Regular LinkedIn users who often check the classified job ads may have noticed an increasingly common trend among marketing recruiters – jobs requiring some expertise in data science (or “Big Data scientists”). Big Data and digitally applied skills jointly provide better analysis of business/ consumer results (or any shortfalls in this area); and, such skills also help to extrapolate and zone in on those who are likely to be interested in the client’s products and service offering. Several tech magazines have identified this type of job role as being “better paying than medicine” as a career path, with a future focus in app creation to look for pattern-seeking and data crunching knowledge: “This trend for data scientists mimics the trend for digital specialists that happened earlier at the turn of the millennium.” (Wired US).
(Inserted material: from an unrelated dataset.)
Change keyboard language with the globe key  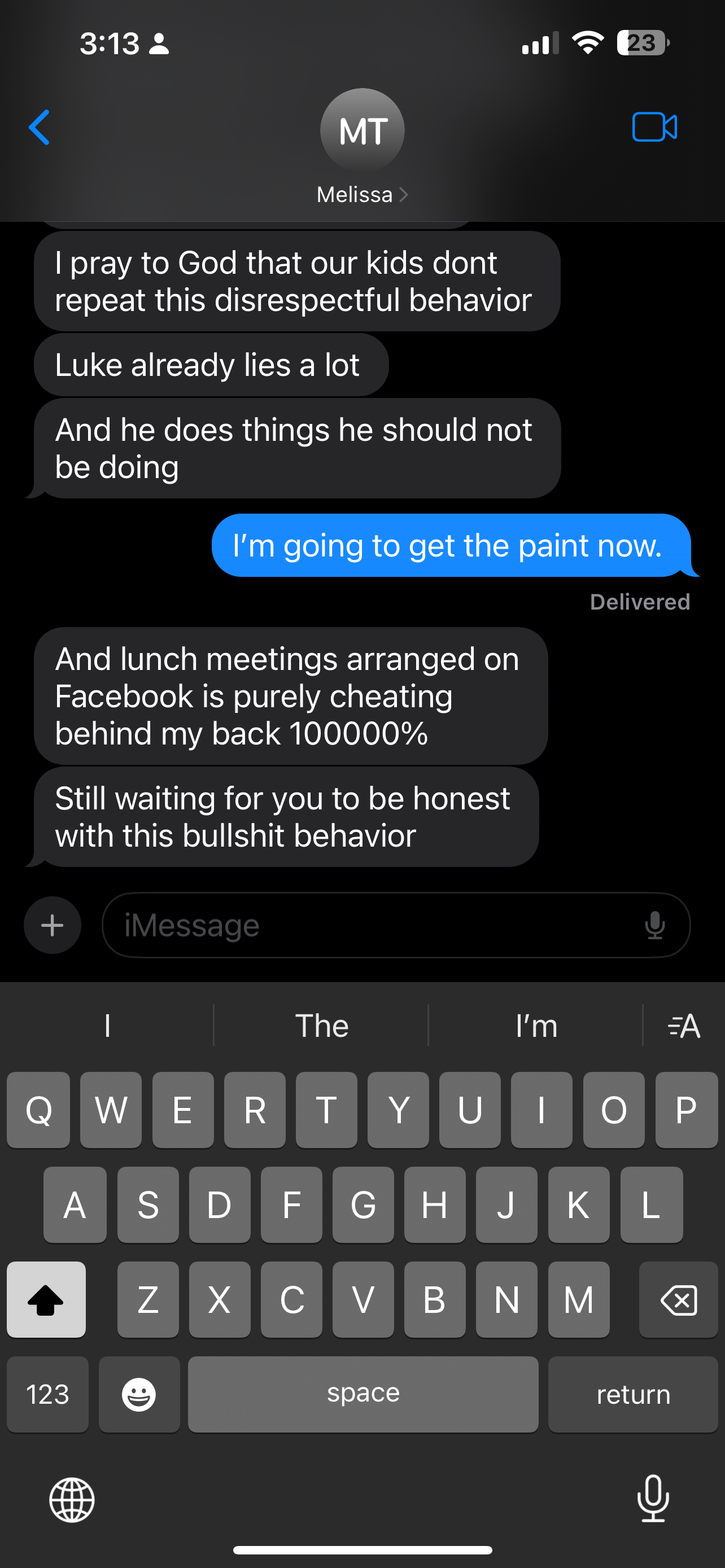pos(72,1500)
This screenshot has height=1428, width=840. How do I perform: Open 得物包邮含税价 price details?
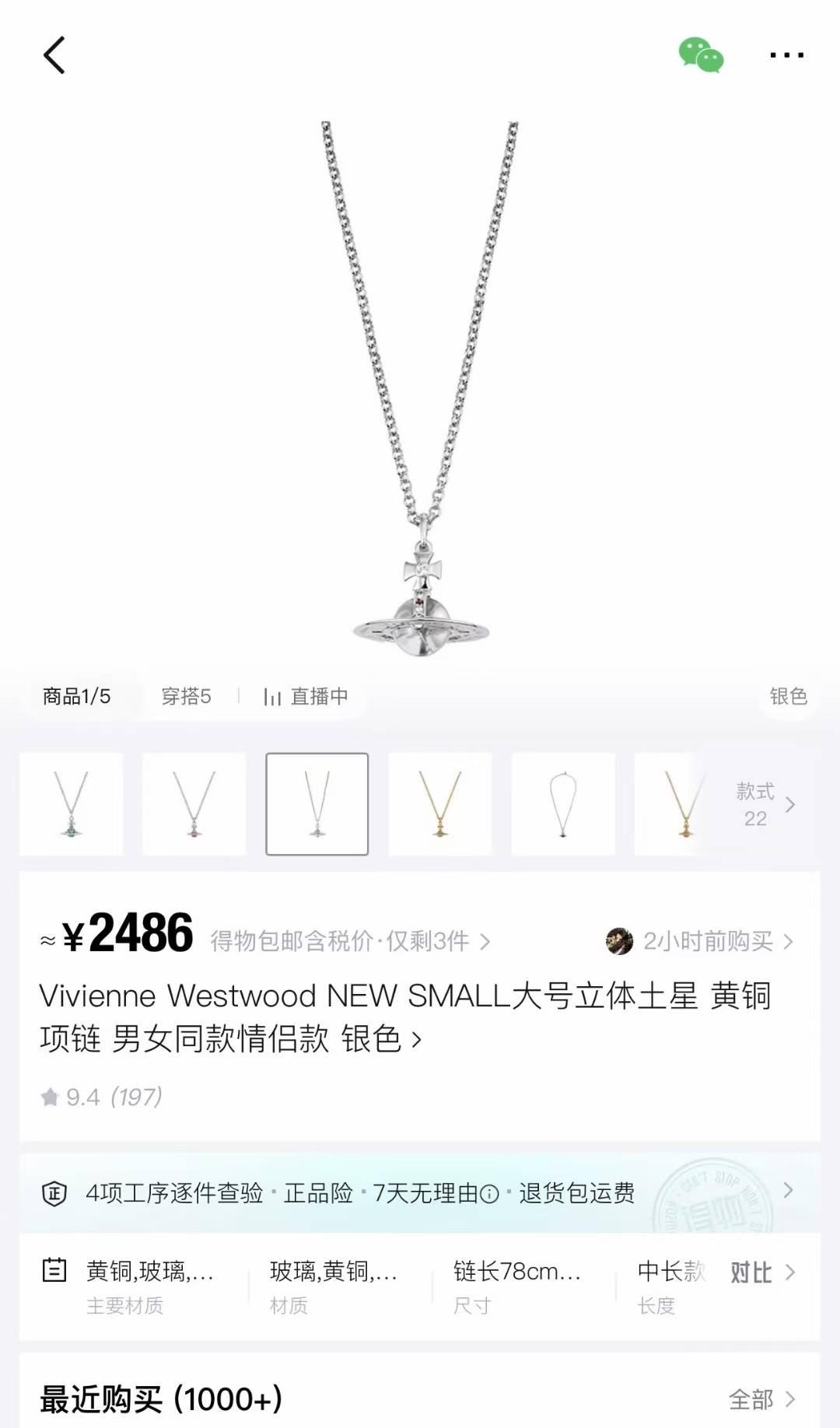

Further Understanding of Big Data Science
Big data refers to data sets that are so vast or complicated that standard data processing apps or
software is unable to deal with them. Data sets expand rapidly, partly because they are nowadays bombarded by numerous information-gathering mobile devices, aerial or remote data sensing and storage, mobile software logs (which work across apps and platforms for most of the time, resulting in lots of data in different formats), plus of course image and sound uploads from the device, RFID and POS reader data and Wi-Fi network pings – such is the nature of our always-on world. Progressing from earlier data mining specialists, there is now such a wealth of information that the capture, filing, processing, analysis and reporting is a science unto itself, hence the growing number of graduates choosing to specialize in the field.
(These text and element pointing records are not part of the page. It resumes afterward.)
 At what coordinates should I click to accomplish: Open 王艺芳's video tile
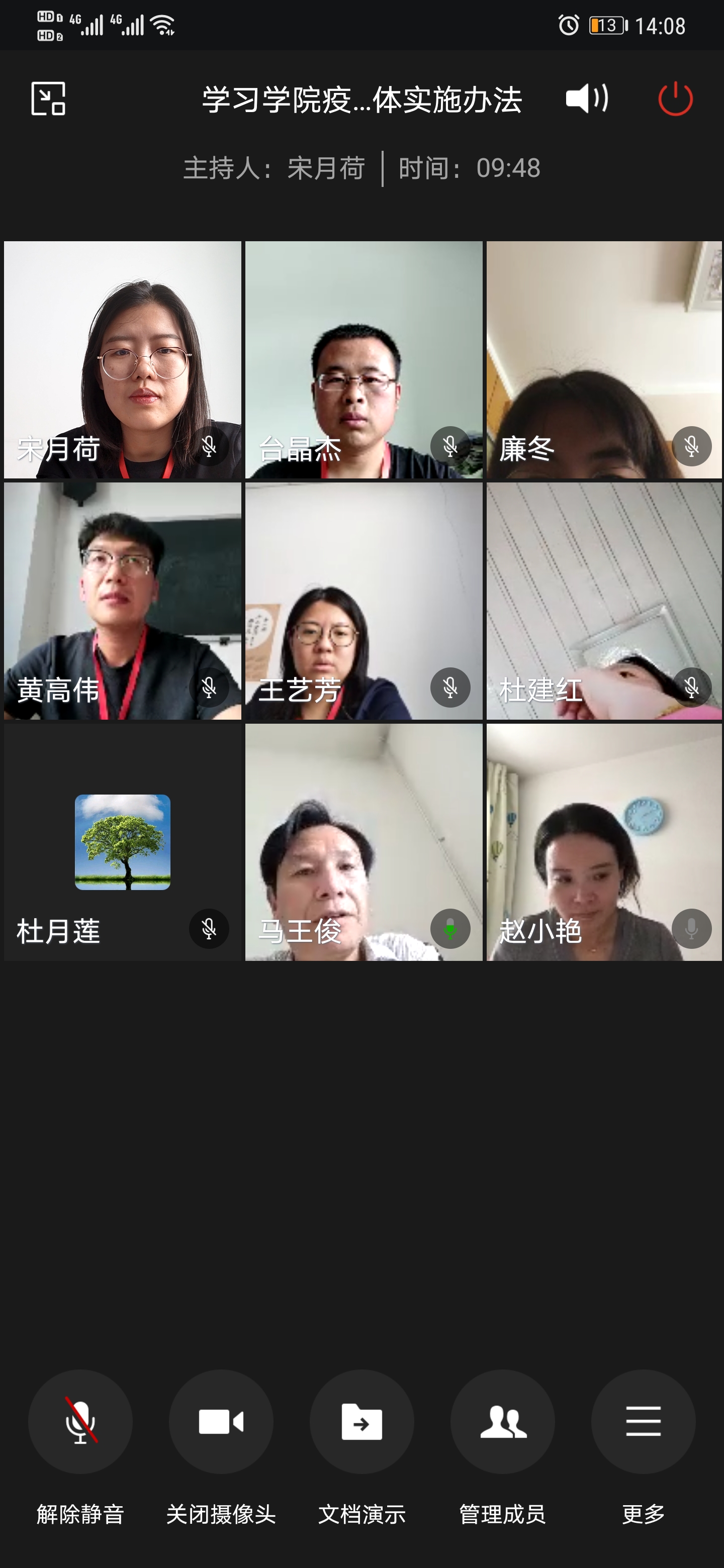click(364, 601)
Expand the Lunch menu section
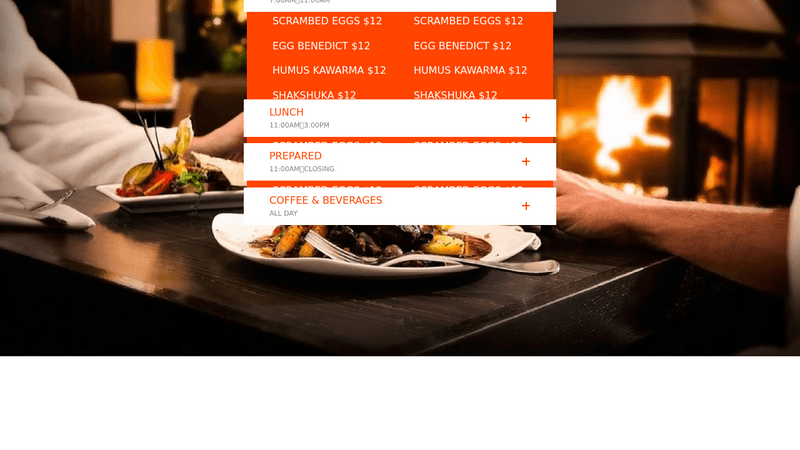Viewport: 800px width, 450px height. (525, 118)
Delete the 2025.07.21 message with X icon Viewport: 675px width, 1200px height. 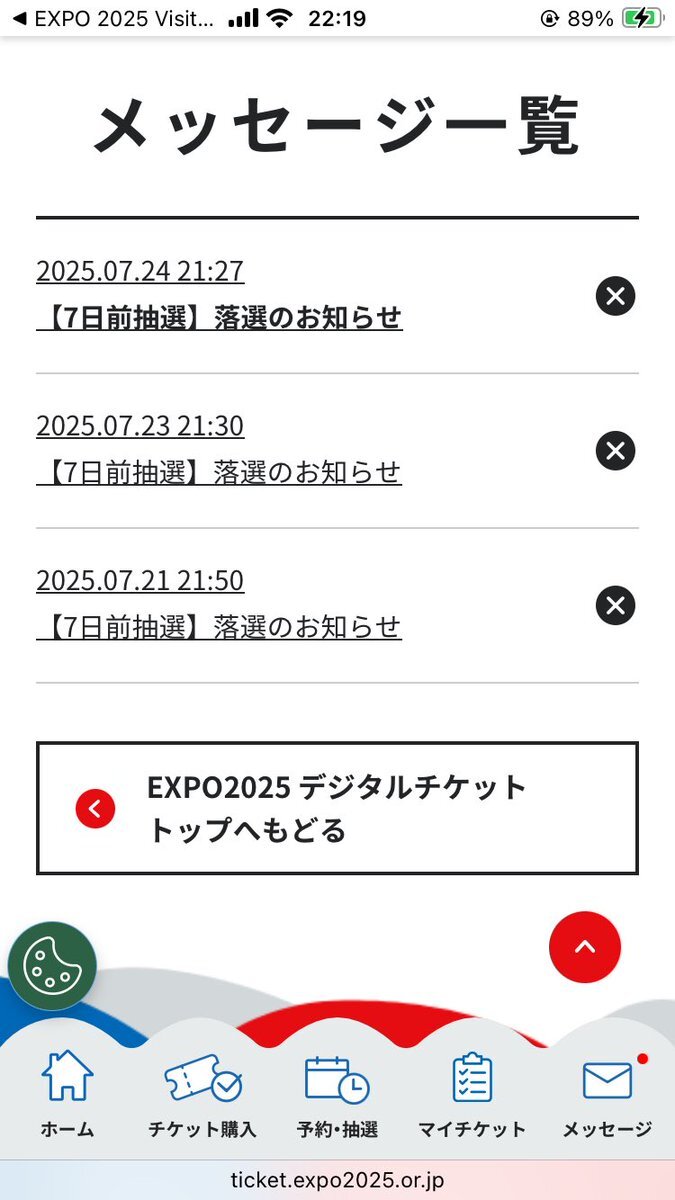[616, 605]
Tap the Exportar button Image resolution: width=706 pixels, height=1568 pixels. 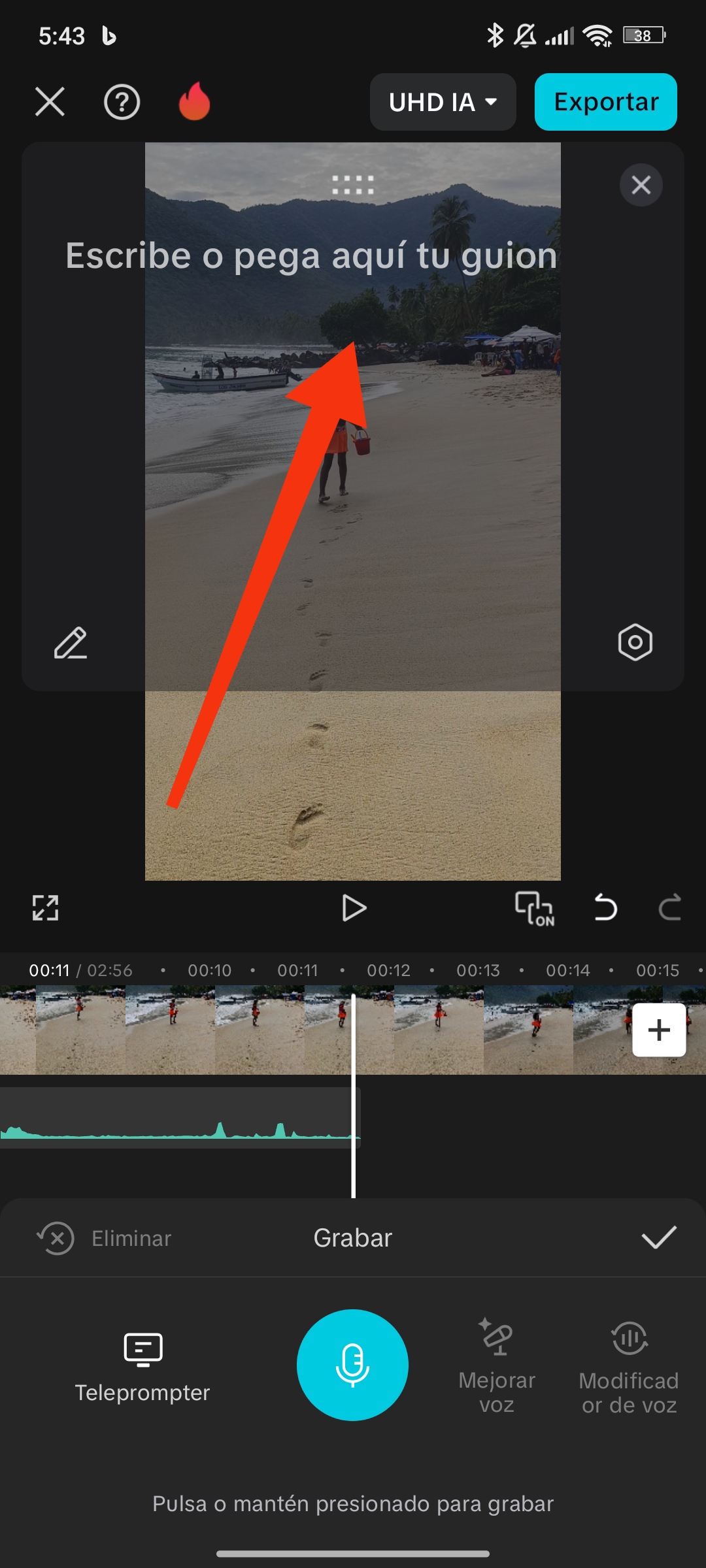(x=605, y=102)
Making the data organized, easy to read and relevant to the business mission at hand is done through applying statistical tools. This is how the data is eventually processed into a form usable by senior management for the purposes of decision-making. For marketers, this typically means outsourcing, although the industry is still in its relevant infancy in Thailand. For mere mortals who aren’t raised as hardcore tech-geeks, at least having an understanding of its value is something to bear in mind when designing any sort of marketing plan. Old school students of international business at college or uni will be familiar with the need to conduct market research as an early step in preparing a business plan. What has changed now is that data has gone from megabytes to terabytes, and the skill set needed to harvest its value has become exponentially more specialized.